VDO-Pak's operations consist of supplying replacement batteries and power
related accessories to the video and cellular telephone industries, located
primarily in the Eastern Untied States. Historically, VDO-Pak has operated
profitably, however, earnings have not been enough to offset the Company's
debt and associated interest charges. This has resulted in working capital
deficits and net losses. Additionally, the Company has been out of
compliance with its note payable terms since January 31, 1992.
The Company has ceased operations pending a restructuring of its debt
obligations with the bank and acquiring new working capital. Also see
page 7, below.
NOTE B - SIGNIFICANT ACCOUNTING POLICIES
Accounts receivable - Collectibility of receivables is periodically assessed
by management. This assessment provides the basis for the allowance for
doubtful accounts and the related bad-debt expense. The allowance for
doubtful accounts was $22 and $31 at June 30, 1996 and December 31, 1995,
respectively. Assets for which the Company has credit risk are trade
accounts receivable which amount to $143 and $322 at June 30, 1996 and
December 31, 1995, respectively.
The Company's trade customers are geographically dispersed throughout the
United States, with a significant concentration in the Eastern United States.
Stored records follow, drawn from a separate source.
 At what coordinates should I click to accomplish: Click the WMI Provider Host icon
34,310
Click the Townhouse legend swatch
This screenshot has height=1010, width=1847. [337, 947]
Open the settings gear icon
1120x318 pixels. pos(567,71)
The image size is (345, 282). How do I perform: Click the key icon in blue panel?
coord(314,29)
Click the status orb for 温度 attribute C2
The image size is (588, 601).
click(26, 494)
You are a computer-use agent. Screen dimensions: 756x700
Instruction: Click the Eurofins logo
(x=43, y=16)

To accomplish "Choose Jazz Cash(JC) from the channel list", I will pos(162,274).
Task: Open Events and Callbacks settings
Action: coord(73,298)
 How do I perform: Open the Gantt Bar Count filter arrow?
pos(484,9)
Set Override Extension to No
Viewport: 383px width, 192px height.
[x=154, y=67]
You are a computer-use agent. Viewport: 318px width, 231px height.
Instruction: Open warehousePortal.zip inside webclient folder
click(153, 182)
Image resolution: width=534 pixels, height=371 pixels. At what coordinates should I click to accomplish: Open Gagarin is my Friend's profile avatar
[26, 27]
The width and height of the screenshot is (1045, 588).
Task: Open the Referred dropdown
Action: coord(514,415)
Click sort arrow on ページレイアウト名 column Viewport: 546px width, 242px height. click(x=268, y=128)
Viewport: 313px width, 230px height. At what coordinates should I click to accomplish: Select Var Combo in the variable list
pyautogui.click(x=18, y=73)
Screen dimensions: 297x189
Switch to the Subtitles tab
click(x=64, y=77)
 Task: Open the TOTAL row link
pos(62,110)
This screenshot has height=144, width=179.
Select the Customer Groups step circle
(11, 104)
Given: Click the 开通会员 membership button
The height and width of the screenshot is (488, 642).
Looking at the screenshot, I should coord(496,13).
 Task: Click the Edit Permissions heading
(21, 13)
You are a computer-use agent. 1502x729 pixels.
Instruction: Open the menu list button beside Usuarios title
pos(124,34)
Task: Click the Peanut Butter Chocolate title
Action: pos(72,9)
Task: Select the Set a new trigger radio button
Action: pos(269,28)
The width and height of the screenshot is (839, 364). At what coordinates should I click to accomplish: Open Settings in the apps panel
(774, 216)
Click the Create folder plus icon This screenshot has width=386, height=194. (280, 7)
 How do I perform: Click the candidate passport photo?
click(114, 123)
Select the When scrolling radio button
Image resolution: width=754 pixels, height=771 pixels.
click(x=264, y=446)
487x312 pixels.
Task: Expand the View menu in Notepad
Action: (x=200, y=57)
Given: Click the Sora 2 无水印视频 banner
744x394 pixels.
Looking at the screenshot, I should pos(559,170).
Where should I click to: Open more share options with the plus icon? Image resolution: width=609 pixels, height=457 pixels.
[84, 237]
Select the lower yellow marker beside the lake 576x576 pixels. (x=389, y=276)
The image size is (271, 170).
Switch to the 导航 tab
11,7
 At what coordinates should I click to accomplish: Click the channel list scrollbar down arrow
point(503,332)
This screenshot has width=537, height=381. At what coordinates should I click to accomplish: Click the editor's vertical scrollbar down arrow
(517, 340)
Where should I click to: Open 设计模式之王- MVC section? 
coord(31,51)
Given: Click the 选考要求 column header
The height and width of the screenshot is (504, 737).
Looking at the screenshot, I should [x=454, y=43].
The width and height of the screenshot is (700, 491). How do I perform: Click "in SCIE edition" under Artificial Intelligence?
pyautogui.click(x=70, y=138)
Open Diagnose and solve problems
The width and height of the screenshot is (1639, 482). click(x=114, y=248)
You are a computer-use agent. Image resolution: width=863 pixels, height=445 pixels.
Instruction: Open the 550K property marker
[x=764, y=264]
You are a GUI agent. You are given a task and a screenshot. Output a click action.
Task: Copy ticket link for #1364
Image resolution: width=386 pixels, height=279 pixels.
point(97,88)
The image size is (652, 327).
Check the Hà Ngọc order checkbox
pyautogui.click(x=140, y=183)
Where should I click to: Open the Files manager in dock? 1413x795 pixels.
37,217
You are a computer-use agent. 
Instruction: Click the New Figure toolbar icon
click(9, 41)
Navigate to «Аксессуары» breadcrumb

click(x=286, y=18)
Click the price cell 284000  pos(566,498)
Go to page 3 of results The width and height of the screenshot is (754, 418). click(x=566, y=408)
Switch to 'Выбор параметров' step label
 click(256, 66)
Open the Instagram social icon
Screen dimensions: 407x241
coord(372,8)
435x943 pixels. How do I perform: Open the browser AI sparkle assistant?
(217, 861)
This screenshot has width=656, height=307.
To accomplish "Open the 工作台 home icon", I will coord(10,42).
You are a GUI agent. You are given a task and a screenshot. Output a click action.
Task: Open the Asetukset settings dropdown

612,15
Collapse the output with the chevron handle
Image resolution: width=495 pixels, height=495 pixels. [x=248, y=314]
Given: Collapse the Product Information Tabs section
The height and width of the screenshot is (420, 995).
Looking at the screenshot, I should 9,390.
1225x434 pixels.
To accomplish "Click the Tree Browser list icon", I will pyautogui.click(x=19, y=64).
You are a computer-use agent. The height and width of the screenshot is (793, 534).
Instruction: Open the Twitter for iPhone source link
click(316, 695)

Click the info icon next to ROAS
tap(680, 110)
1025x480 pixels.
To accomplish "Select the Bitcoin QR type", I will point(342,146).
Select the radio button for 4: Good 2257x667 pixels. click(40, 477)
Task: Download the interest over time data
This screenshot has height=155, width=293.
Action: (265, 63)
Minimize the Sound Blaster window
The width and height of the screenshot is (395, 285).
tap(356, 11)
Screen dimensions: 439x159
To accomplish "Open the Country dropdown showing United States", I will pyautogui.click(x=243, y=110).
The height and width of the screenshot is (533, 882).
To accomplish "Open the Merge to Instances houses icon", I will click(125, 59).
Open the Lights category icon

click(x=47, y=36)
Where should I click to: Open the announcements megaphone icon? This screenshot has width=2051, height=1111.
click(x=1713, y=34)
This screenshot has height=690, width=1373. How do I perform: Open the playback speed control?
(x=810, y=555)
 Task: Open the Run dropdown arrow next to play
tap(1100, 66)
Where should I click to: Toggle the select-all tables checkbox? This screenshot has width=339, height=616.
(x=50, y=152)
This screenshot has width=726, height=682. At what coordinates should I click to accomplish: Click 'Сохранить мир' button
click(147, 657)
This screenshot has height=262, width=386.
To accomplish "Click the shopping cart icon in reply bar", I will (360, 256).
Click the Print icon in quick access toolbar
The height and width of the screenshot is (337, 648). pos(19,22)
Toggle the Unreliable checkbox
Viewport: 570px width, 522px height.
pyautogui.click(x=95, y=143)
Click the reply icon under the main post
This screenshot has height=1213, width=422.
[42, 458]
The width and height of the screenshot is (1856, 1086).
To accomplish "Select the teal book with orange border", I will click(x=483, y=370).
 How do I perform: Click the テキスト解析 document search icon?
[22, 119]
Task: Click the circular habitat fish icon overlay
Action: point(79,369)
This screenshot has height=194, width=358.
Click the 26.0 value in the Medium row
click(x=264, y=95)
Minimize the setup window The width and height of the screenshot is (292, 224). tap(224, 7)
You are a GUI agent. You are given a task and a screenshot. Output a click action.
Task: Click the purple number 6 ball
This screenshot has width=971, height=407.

The Company performs ongoing credit evaluation of its customers' financial
conditions and generally requires no collateral from its customers.
Inventory - Inventory is stated at the lower of cost (first-in, first-out
method) or market at June 30, 1996 and December 31, 1995. Inventory consists
of components and products for manufacture and resale. At June 30, 1996 and
December 31, 1995, a reserve of $79 and $127, rspectively,was provided to
record slow-moving inventory at its estimated net realizable value.
Fixed assets - Fixed assets are stated at cost, net of accumulated
depreciation of $178 and $174 at June 30, 1996 and December 31, 1995,
respectively. Expenditures for additions to property and equipment are
capitalized. The cost of repairs and maintenance is expensed as incurred.
Depreciation of property and equipment is computed principally on the
straight-line basis over the estimated useful lives of the assets
(generally three to eight years). Leasehold improvements are amortized
on the straight-line basis over the lesser of the term of the lease or
estimated useful lives of the improvements.
Income taxes - Income taxes are recognized during the year in which
transactions enter into the determination of financial statement income
with deferred taxes provided for temporary differences between amounts of
assets and liabilities for financial reporting purposes and such amounts as
measured by tax laws.
5
<PAGE>
NOTE B - SIGNIFICANT ACCOUNTING POLICIES - continued
Amortization of goodwill - Goodwill relates to the original acquisition of
VDO-Pak and is amortized on a straight line basis over the expected benefit
of 20 years. Accumulated amortization was $155 and $143 at June 30, 1996 and
December 31, 1995. Management periodically assesses the recoverability of
goodwill and believes the existing amortization schedule is appropriate at
June 30, 1996.
Income (loss) per share - Income (loss) per share is based on the weighted
average number of shares of common stock outstanding during each period.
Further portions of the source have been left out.